As she was coming in she said to me, “You can do that again Dad; let me ride by myself.  I wasn’t scared or sad at all; it was fun.”  It’s fascinating to try and plumb the psychological implications of what your kids say and do.  Maybe this little self-affirming comment was her way of admitting that, in fact, she may have been a little scared or sad to begin with – but that those notions soon passed and she was thrilled to realize that there is a world off the apron strings.  I figure one thing I can do is try and give her an idea of just how big and wonderful that world is, maybe grow in her some passion to explore it and test it.  Then again, I have no idea what I’m doing here.

OK, the other thing I wanted to capture about that evening bike ride.  I mentioned I could hear the girls in the circle through the front door, and I couldn’t resist the temptation to stand there and eavesdrop a bit.  I’m glad I did, because I got to overhear my daughter bragging to her friends.  “Hey do you guys know that my dad can lift the whole front wheel of his bike and ride around?  He can also ride with no hands and jump his whole bike off the ground!”  Hearing this made my heart swell, I tell you.  Of course the other girls were quick to represent their dads in response, I heard lots of “My dad does X,” and “Yeah and mine can do Y!”  If you’re not a dad of a little girl, I don’t think you can even approximate what emotions this evokes in a man.  It’s primal, tickling something in us which dates back to primitive times; and it is so satisfying it’s hard to describe.  (Pat just wait.)

Just wait until she’s fourteen or fifteen and reality comes crashing in as she realizes I’m not but a human after all, and a flawed one like the rest of us at that.  Owell, until then I’ll enjoy the view from this pedestal.

Goodnight.

carseats in RVs (or, death-baiting)

As I’ve mentioned many times here on sounds familiar, our family is going on massive, cross-country RV odyssey this summer.

As this hopefully amazing trip nears, I’ve been putting the final touches on all manner of planning.  One thing which I wanted to make sure I got right was the question of what we do with little Cohen on the long journey.  He’ll be about eleven months old, and therefore will need to travel in a carseat.  Not knowing where best to install a carseat in an RV, I hit-up Google for some advice.  I was at first a bit dismayed that there didn’t seem to be all that much information out there.

Then I remembered that most sane people wouldn’t choose to drive a baby eight-thousand miles around the USA in an RV and so realized that this lack of information kind of made sense.  I would have to break out my Google kung-fu and find the deep links, search some RV-centric forums, maybe even some carseat-centric ones (yes, there are plenty of both – if it exists, the internet has a forum, or fetish, or both, for it).  After my initial dismay, however, my reaction changed a bit when I actually found some discussion…

Did you know there are carseat nazis?  Well, there are.

Look, before we get started here – I’m not attempting, in any way, to minimize the need for, or obvious safety benefits of, carseats for children and infants.  That would be stupid.  Carseats are great and I’m all for laws compelling their usage.  I am no scofflaw or negligent parent, and neither is my wife – who cut our daughter’s grapes into quarters until she was well past two years old.  I’ll also try to not be too derisive here towards those folks who have made carseat science their religion of choice.

Anyway, there are carseat nazis.

My search above eventually led me to what looked like a series of relevant threads on a carseat forum.  Unfortunately, germane as those threads may be, they were all nearly universally saying there is simply no safe way to transport a baby (or child, by extension) in an RV.  Most of the respondents, in fact, were quite quick to demonize anyone who asked about it or suggested doing so.  Take for example some of the following responses to variations of the question, “What do I do about carseats in RVs?” (all typos left intact, for extra derision):

No way Jose!! That’s asking for a multiple funeral.
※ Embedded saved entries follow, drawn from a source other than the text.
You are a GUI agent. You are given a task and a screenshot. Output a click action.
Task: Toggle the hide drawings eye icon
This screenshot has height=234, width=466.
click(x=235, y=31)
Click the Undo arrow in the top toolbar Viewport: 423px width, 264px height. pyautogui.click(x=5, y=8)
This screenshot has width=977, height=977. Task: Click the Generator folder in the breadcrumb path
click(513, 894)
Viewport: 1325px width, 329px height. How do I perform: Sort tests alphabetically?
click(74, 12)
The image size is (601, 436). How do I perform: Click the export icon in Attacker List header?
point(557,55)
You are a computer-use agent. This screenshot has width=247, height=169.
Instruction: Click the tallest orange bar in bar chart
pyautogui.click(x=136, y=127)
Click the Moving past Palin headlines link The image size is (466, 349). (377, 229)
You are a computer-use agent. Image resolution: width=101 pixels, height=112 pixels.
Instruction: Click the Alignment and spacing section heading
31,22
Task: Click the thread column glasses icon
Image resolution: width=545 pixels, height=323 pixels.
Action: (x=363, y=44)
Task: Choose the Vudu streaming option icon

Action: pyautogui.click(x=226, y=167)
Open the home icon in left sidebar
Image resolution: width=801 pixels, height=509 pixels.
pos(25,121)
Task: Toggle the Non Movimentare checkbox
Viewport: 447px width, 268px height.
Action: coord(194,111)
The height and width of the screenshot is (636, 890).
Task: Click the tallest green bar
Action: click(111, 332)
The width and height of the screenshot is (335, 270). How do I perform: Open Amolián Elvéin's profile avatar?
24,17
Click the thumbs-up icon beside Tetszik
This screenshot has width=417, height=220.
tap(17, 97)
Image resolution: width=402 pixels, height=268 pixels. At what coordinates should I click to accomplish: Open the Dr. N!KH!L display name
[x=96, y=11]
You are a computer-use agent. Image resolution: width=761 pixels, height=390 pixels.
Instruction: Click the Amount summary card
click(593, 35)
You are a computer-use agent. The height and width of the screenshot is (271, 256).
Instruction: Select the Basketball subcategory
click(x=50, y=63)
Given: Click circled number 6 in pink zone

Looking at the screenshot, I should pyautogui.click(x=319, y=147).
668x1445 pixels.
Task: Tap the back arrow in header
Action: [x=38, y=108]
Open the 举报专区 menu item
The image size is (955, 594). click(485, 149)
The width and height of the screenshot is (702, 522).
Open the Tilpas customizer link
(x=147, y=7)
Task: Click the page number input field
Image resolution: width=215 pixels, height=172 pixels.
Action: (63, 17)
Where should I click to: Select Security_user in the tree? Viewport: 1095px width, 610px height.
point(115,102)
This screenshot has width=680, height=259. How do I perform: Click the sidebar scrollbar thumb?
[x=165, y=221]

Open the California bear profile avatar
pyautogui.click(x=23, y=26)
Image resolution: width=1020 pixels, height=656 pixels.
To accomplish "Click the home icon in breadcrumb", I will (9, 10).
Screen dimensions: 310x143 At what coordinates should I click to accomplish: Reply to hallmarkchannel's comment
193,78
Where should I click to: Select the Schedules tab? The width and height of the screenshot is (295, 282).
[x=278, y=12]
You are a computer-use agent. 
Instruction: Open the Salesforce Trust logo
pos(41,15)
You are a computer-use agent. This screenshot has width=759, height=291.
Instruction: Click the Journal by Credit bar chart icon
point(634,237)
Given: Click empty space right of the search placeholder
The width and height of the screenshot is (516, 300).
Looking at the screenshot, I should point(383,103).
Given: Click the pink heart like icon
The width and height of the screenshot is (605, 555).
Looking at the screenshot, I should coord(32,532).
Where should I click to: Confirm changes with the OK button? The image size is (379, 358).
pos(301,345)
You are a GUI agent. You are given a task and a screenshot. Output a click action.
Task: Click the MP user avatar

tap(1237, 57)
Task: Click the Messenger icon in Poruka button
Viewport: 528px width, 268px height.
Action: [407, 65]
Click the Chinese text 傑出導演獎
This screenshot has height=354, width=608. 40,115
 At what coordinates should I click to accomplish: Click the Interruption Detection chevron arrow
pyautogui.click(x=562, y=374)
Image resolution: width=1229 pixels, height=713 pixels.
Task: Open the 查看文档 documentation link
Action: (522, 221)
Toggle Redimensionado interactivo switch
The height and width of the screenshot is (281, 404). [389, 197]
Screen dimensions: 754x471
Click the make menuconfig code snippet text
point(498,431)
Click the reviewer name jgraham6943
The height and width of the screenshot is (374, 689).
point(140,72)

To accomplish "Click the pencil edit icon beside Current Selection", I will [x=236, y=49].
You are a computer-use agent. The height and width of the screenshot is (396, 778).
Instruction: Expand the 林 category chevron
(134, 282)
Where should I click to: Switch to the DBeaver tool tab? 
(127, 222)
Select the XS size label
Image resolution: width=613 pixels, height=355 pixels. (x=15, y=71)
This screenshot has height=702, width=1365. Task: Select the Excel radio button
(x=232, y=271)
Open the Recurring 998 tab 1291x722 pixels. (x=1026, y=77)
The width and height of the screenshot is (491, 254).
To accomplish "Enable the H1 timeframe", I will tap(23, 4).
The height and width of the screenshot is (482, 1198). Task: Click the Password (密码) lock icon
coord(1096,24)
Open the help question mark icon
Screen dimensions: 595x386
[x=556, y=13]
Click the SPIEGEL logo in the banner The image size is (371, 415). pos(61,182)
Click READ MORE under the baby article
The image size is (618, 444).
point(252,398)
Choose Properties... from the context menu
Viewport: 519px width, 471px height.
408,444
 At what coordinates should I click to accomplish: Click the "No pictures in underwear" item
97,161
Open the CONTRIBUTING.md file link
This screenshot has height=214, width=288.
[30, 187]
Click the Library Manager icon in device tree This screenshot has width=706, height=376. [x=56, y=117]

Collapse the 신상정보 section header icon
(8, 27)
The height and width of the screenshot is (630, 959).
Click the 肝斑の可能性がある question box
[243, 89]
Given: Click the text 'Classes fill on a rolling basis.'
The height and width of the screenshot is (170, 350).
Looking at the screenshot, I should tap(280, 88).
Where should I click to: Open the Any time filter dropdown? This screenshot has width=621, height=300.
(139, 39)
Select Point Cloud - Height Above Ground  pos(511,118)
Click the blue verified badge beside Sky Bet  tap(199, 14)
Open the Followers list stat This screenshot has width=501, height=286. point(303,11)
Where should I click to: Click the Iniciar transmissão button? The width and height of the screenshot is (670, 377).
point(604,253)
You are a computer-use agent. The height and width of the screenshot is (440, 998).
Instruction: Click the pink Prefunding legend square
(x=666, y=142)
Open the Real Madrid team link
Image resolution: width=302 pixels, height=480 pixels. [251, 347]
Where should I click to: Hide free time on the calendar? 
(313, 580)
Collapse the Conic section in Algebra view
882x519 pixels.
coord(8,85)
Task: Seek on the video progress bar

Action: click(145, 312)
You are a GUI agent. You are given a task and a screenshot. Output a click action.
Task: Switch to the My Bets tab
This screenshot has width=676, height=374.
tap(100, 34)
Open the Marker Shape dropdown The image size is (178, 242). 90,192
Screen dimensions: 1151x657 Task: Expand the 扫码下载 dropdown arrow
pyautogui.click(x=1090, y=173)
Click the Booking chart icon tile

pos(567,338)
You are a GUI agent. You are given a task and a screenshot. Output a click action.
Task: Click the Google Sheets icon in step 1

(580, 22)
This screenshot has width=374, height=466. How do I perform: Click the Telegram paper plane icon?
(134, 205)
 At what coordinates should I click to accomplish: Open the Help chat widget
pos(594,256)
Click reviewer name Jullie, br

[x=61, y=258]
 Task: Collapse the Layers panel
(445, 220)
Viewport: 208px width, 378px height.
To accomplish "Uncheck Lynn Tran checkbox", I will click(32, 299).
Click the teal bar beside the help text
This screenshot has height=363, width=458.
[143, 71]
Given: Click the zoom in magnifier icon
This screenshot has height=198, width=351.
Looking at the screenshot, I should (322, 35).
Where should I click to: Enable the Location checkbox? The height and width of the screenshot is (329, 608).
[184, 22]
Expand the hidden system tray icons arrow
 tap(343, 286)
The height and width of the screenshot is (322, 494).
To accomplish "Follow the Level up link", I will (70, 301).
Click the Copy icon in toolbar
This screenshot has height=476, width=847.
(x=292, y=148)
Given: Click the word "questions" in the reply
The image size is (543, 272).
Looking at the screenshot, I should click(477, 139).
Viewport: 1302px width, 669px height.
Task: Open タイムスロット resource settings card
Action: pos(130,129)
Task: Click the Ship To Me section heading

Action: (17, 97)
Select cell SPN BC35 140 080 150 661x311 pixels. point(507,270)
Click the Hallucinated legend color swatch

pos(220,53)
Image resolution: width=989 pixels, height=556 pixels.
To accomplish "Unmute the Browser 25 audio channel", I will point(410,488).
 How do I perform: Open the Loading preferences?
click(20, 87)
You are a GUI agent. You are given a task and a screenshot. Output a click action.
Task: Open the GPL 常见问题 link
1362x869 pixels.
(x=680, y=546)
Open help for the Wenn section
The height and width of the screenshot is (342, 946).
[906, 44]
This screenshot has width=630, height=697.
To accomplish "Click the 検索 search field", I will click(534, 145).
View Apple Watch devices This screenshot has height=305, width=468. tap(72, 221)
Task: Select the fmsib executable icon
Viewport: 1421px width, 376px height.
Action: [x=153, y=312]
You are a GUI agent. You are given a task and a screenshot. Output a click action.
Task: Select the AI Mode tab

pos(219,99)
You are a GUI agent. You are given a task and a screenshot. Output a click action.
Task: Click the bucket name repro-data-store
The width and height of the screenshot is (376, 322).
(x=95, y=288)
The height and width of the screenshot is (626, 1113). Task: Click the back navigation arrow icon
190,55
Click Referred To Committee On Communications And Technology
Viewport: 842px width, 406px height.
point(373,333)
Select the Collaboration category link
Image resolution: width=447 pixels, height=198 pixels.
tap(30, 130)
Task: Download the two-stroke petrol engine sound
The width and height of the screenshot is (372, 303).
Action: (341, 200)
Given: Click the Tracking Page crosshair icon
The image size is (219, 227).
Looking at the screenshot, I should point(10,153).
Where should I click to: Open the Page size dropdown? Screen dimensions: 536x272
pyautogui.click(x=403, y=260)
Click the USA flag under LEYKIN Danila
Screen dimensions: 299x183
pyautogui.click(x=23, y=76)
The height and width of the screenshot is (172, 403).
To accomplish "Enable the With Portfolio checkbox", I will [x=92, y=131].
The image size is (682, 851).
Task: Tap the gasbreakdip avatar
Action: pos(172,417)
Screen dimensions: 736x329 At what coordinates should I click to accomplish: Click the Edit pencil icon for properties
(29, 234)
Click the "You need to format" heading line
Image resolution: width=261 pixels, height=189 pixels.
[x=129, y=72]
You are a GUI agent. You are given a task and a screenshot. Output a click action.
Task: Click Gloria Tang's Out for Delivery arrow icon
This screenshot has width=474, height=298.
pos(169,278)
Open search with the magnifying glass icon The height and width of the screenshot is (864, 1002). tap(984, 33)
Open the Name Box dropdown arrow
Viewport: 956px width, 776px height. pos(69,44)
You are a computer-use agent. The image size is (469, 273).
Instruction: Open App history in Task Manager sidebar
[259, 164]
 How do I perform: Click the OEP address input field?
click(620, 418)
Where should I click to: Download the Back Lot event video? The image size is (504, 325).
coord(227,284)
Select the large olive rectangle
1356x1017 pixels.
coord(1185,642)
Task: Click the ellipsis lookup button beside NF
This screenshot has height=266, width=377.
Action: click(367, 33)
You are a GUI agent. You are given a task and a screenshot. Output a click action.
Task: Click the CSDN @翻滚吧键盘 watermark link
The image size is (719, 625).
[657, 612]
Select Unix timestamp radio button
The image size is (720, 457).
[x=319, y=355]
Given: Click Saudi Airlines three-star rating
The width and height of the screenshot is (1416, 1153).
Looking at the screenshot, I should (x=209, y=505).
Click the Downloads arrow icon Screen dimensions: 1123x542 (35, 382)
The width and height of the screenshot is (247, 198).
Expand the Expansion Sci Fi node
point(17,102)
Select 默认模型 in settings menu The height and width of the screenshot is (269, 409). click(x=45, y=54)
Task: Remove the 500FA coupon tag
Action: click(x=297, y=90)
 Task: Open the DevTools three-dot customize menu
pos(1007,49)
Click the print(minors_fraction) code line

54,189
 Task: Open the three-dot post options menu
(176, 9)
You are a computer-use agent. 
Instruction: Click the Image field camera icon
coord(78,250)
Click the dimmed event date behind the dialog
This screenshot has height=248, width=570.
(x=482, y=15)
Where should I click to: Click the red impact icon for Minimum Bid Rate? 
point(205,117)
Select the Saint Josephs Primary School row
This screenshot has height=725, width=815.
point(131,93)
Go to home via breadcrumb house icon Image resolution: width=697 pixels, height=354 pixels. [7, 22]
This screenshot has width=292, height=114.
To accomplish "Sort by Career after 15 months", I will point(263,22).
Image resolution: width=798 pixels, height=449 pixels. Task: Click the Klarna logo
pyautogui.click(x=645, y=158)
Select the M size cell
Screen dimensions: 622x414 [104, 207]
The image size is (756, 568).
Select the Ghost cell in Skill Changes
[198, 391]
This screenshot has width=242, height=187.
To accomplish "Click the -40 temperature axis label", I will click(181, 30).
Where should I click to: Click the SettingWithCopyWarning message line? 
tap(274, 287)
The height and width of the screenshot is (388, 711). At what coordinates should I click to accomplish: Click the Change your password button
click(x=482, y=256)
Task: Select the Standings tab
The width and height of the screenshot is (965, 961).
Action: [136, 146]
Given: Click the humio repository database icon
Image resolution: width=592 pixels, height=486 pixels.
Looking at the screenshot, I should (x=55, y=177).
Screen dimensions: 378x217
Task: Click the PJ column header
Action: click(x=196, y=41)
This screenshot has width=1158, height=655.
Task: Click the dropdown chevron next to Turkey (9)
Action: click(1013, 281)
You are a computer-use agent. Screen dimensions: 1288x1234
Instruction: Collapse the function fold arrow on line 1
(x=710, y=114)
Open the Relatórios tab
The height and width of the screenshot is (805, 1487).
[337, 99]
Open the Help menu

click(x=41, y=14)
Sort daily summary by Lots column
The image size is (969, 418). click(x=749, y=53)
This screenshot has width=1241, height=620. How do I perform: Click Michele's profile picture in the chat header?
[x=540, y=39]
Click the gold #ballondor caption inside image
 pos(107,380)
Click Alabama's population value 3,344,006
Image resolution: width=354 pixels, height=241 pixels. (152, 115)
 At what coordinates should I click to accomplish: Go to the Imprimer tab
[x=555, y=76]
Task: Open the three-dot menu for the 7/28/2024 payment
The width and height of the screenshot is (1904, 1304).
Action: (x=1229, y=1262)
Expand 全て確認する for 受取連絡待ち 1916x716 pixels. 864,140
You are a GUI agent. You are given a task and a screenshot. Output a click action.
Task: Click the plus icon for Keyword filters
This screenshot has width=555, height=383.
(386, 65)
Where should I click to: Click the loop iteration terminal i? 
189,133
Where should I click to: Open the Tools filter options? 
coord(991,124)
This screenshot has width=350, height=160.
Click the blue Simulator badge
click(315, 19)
Car seats cannot be installed on side-facing vehicle seats – RV seats are not crash tested at all.

I would never use the dinette seats. Ever. Safe use requires a chassis-bolted seat belt in a forward-facing seat and most RV seats are only afixed to plywood in the flooring.

There are just so many risks with RVs (top heavy leads to easy roll over, countless projectiles including other passengers, etc.) that my child will never ride in one.  An unrestrained 100lbs person (or someone whose belt is not boldet to the core frame) becomes about 3000lbs of force upon your child in a 30 MPH crash.

RV’s are underpowered and are a nuisciance pest to our highways, due to there slow speeds, difficulty to pass, and lack of driver training required to opperate.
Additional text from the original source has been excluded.